И знать не хочу. Человек – бедный. Функция – бормотать. Выводов, обобщений – не надо. Баба в чистом белом халате с багровым шрамом через всю щеку, очень милая, наступающий день Советской Армии, югославский магазин "Ядран", пьяная морда на углу – вдруг акценты расставишь неточно и опять скандал. Уж и ругали, стыдили, а кто поверит, что таил нервное измученное сознание, упорно боролся с психастенией отчуждения, творил мир более высокого энергетического уровня, сам будучи робким до идиотизма, малоконтактабельным. Но в тридцать три года, когда слез с печи, как Илья Муромец, зачем, допустим, описывать плохое, хоть и в целях наилучшего устройства, когда опять скажут, что развел порнографию духа, зло воспевает, являясь цветком его... На хрен мне это надо?

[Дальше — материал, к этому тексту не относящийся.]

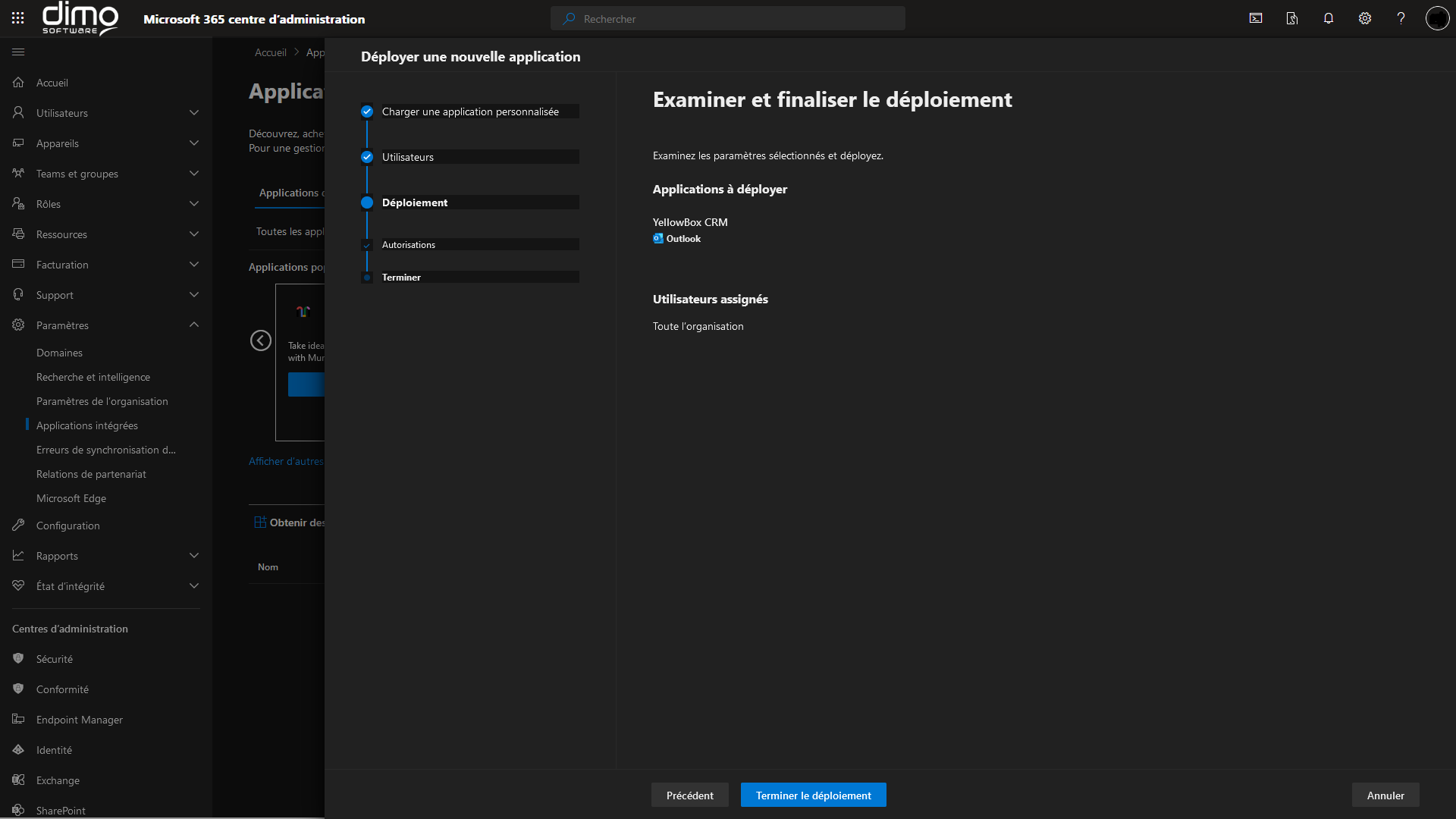This screenshot has width=1456, height=819.
Task: Select Charger une application personnalisée step
Action: (470, 111)
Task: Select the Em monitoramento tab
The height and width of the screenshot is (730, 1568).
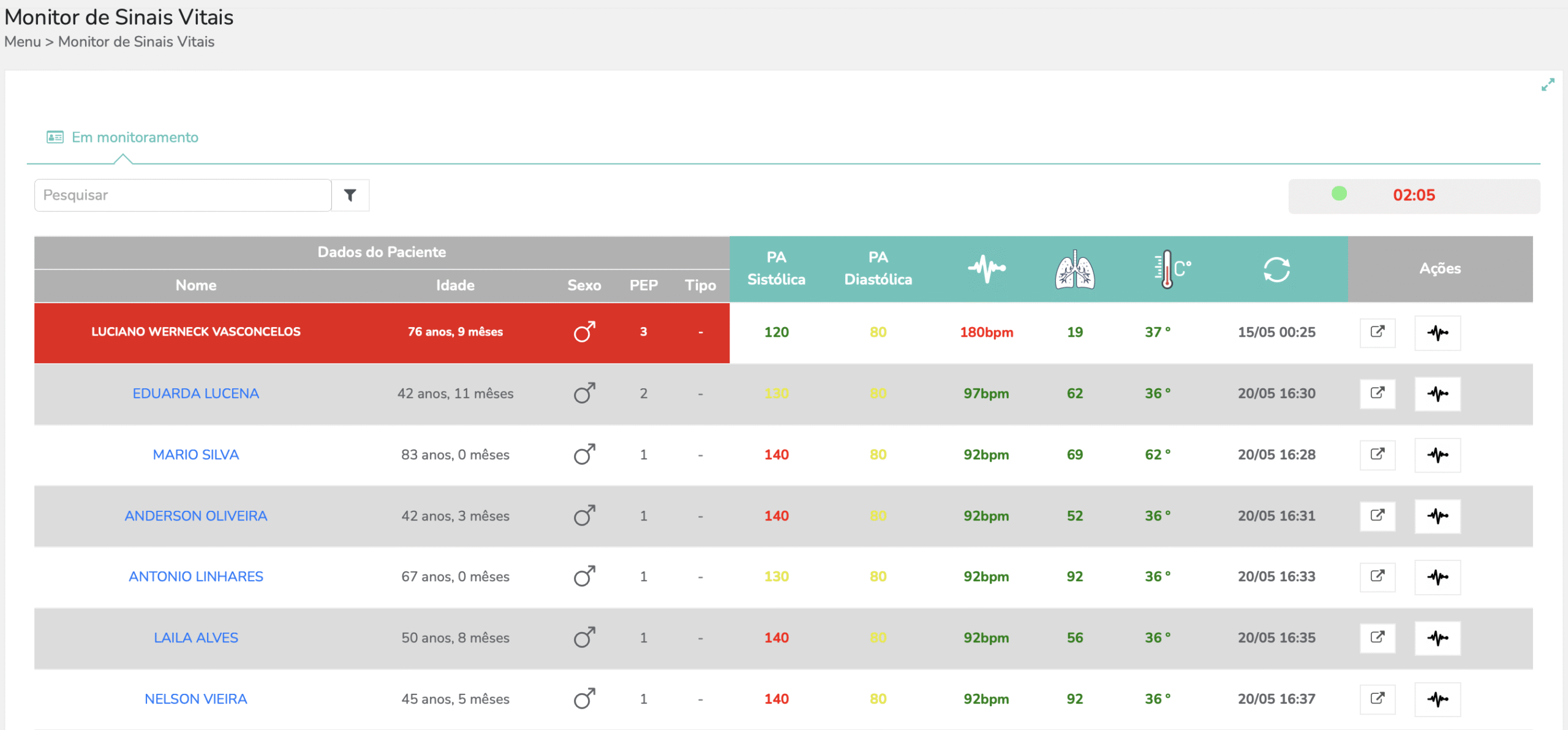Action: 135,138
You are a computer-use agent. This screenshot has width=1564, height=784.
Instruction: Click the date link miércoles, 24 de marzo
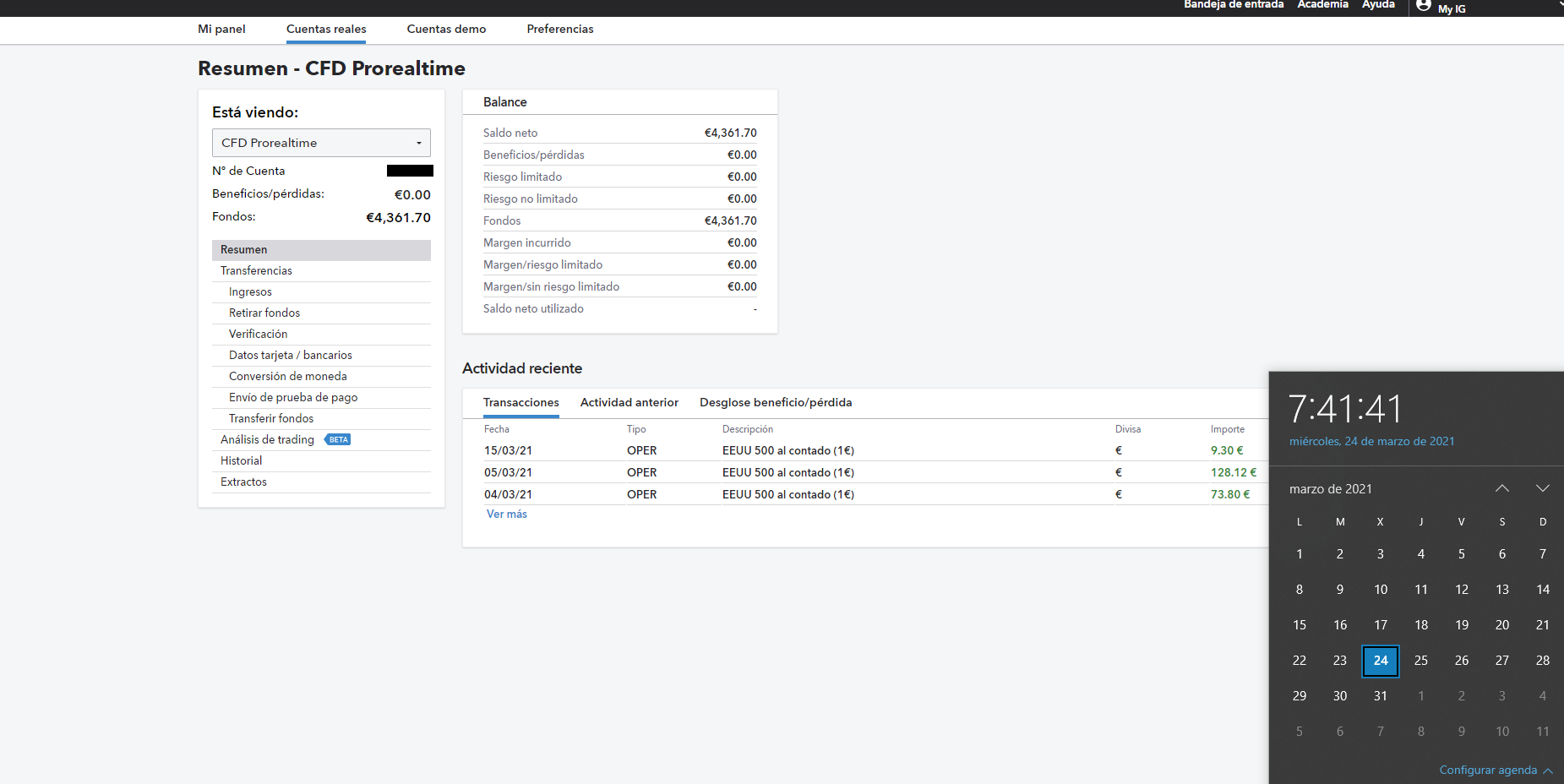pyautogui.click(x=1371, y=442)
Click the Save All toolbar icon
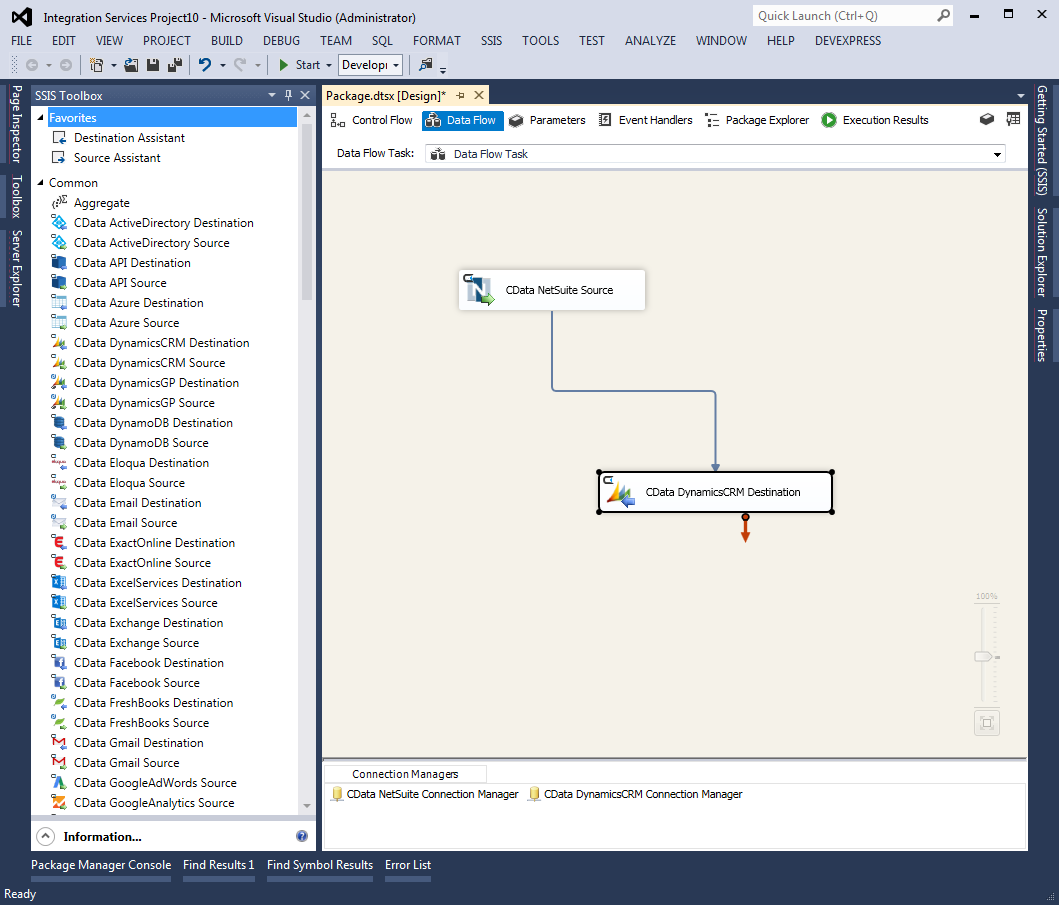Screen dimensions: 1059x905 pyautogui.click(x=175, y=65)
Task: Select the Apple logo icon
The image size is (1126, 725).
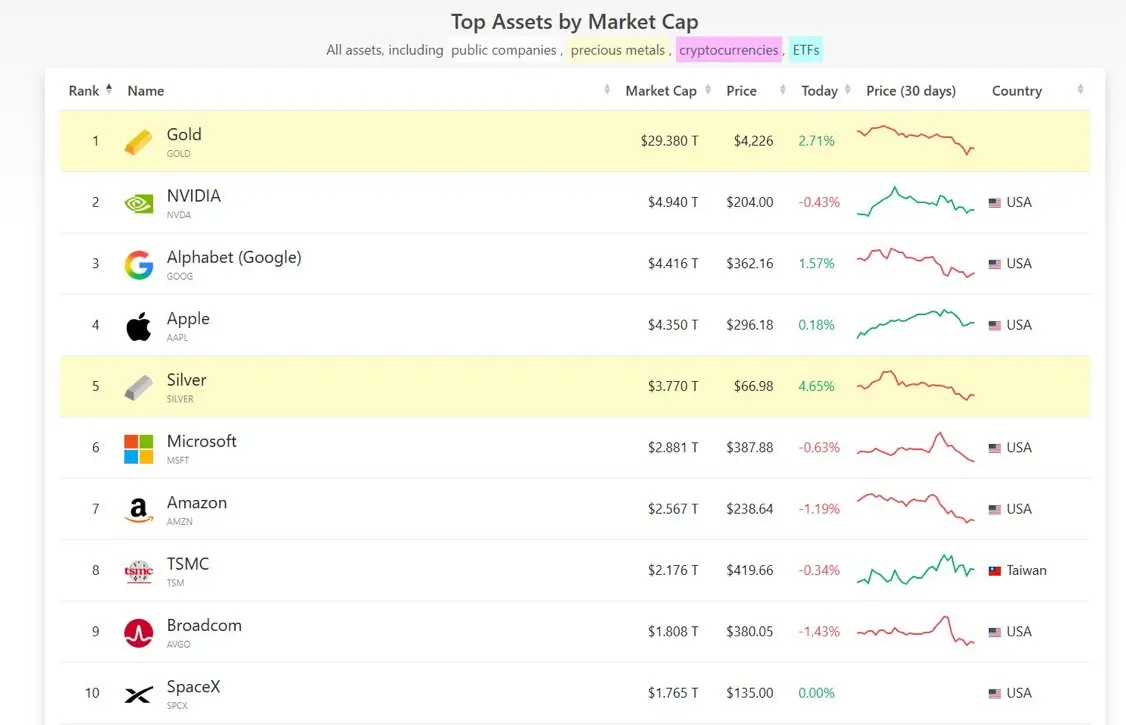Action: pyautogui.click(x=139, y=327)
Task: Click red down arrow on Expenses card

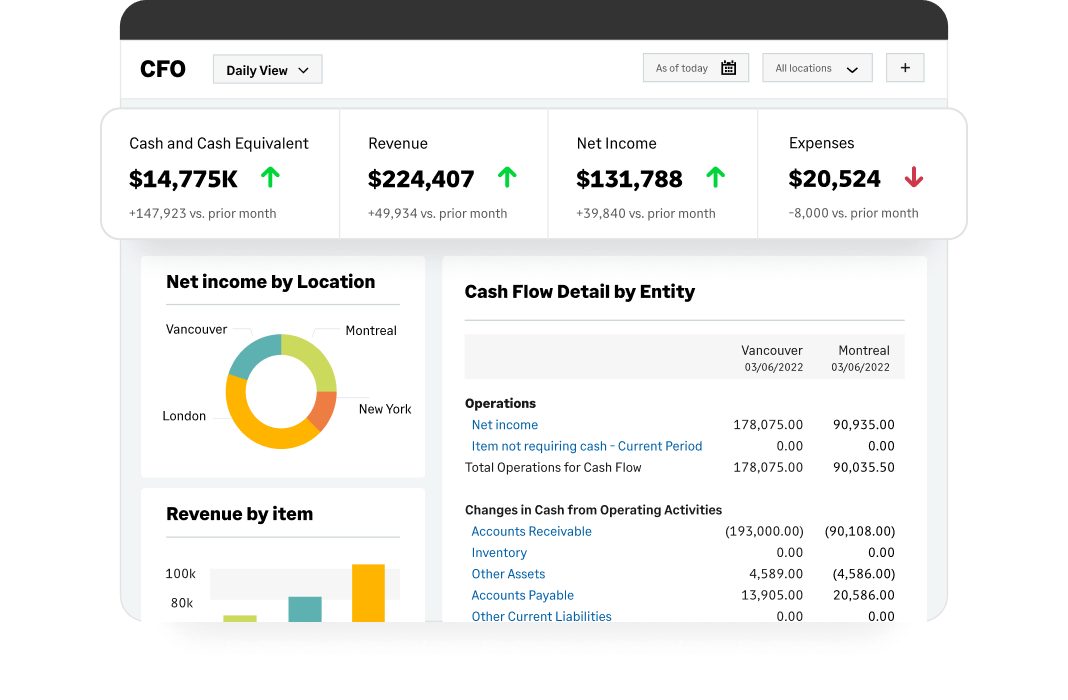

И ОКРЕСТ ГЛЯДЕЛ, и взору предстало изобилие, от коего зарябило в зрачках. Надписи синеньким по белой пластмассе, соответствующие содержанию: "Мясные товары", "Молочные товары", "Бакалейные товары", "Рыбные товары", "Овощи", "Фрукты", "Прохладительные напитки". Автобусы с инообластными номерами: тверскими, калужскими. Есть? Есть. Правильно? Правильно. Рассказ без вранья, но и без обобщений, ибо кто множит познание – множит скорбь. Как объясняли недавно в одном учреждении, куда залетел по не зависящим ни от кого обстоятельствам. А товару хватит всем.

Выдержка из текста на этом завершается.